[Stored data entries]
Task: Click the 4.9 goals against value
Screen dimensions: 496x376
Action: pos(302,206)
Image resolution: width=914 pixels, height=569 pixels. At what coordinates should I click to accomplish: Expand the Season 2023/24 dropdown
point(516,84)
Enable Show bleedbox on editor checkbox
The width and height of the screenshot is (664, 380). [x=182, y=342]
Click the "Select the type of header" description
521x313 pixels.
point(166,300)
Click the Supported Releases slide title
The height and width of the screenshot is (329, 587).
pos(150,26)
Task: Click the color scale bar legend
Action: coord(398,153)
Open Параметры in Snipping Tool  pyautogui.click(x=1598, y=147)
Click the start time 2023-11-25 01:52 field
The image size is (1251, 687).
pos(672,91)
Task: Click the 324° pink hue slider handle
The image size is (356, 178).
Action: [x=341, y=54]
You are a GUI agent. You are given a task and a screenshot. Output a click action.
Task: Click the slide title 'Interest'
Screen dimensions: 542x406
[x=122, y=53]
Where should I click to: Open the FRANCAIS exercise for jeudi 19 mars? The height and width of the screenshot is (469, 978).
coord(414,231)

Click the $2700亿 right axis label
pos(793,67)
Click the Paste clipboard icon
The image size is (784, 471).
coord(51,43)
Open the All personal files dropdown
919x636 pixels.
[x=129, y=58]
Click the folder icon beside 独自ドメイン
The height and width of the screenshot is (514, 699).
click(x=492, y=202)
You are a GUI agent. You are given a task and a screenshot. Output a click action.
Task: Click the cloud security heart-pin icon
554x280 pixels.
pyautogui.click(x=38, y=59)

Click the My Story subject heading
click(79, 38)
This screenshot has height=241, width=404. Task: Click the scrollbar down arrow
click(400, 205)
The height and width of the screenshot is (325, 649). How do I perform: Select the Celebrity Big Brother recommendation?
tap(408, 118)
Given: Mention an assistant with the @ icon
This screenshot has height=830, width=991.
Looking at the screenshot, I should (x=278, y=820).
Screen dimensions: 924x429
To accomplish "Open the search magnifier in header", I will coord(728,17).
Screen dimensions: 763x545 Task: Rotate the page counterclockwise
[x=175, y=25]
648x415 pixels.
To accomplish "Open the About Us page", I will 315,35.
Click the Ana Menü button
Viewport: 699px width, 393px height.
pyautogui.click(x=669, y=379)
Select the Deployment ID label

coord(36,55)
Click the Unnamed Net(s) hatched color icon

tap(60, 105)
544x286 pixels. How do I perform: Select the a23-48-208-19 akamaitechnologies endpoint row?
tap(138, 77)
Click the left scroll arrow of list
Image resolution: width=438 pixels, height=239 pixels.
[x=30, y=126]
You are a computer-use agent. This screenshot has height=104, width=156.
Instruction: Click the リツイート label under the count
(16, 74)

* **Requirement**
Every record above is to be restated exactly as it reads.

* **Solved exercise**
Task: Click the 4.9 goals against value
Screen dimensions: 496x376
Action: pos(302,206)
Image resolution: width=914 pixels, height=569 pixels. At what coordinates should I click to accomplish: Expand the Season 2023/24 dropdown
point(516,84)
Enable Show bleedbox on editor checkbox
The width and height of the screenshot is (664, 380). [x=182, y=342]
Click the "Select the type of header" description
521x313 pixels.
point(166,300)
Click the Supported Releases slide title
The height and width of the screenshot is (329, 587).
pos(150,26)
Task: Click the color scale bar legend
Action: coord(398,153)
Open Параметры in Snipping Tool  pyautogui.click(x=1598, y=147)
Click the start time 2023-11-25 01:52 field
The image size is (1251, 687).
pos(672,91)
Task: Click the 324° pink hue slider handle
The image size is (356, 178).
Action: [x=341, y=54]
You are a GUI agent. You are given a task and a screenshot. Output a click action.
Task: Click the slide title 'Interest'
Screen dimensions: 542x406
[x=122, y=53]
Where should I click to: Open the FRANCAIS exercise for jeudi 19 mars? The height and width of the screenshot is (469, 978).
coord(414,231)

Click the $2700亿 right axis label
pos(793,67)
Click the Paste clipboard icon
The image size is (784, 471).
coord(51,43)
Open the All personal files dropdown
919x636 pixels.
[x=129, y=58]
Click the folder icon beside 独自ドメイン
The height and width of the screenshot is (514, 699).
click(x=492, y=202)
You are a GUI agent. You are given a task and a screenshot. Output a click action.
Task: Click the cloud security heart-pin icon
554x280 pixels.
pyautogui.click(x=38, y=59)

Click the My Story subject heading
click(79, 38)
This screenshot has height=241, width=404. Task: Click the scrollbar down arrow
click(400, 205)
The height and width of the screenshot is (325, 649). How do I perform: Select the Celebrity Big Brother recommendation?
tap(408, 118)
Given: Mention an assistant with the @ icon
This screenshot has height=830, width=991.
Looking at the screenshot, I should (x=278, y=820).
Screen dimensions: 924x429
To accomplish "Open the search magnifier in header", I will coord(728,17).
Screen dimensions: 763x545 Task: Rotate the page counterclockwise
[x=175, y=25]
648x415 pixels.
To accomplish "Open the About Us page", I will 315,35.
Click the Ana Menü button
Viewport: 699px width, 393px height.
pyautogui.click(x=669, y=379)
Select the Deployment ID label

coord(36,55)
Click the Unnamed Net(s) hatched color icon

tap(60, 105)
544x286 pixels. How do I perform: Select the a23-48-208-19 akamaitechnologies endpoint row?
tap(138, 77)
Click the left scroll arrow of list
Image resolution: width=438 pixels, height=239 pixels.
[x=30, y=126]
You are a computer-use agent. This screenshot has height=104, width=156.
Instruction: Click the リツイート label under the count
(16, 74)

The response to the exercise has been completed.